* [DO THIS]
Reproduce the lines between the one holding "Image resolution: width=868" and the one holding "point(820,22)", inclusive, with their requests, scaling every coordinate in the answers by 1.65 and rounding to whole numbers, halves up. Return only these lines.

* [GIVEN RECORDS]
********************

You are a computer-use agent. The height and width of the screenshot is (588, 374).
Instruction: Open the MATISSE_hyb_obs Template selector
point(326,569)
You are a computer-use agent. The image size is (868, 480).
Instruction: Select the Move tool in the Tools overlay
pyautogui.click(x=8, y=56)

********************

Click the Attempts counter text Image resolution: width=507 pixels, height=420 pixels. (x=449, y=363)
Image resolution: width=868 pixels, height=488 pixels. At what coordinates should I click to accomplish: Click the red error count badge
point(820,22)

********************

* [TASK RESPONSE]
Image resolution: width=868 pixels, height=488 pixels. At what coordinates should I click to accomplish: Click the red error count badge
point(1353,36)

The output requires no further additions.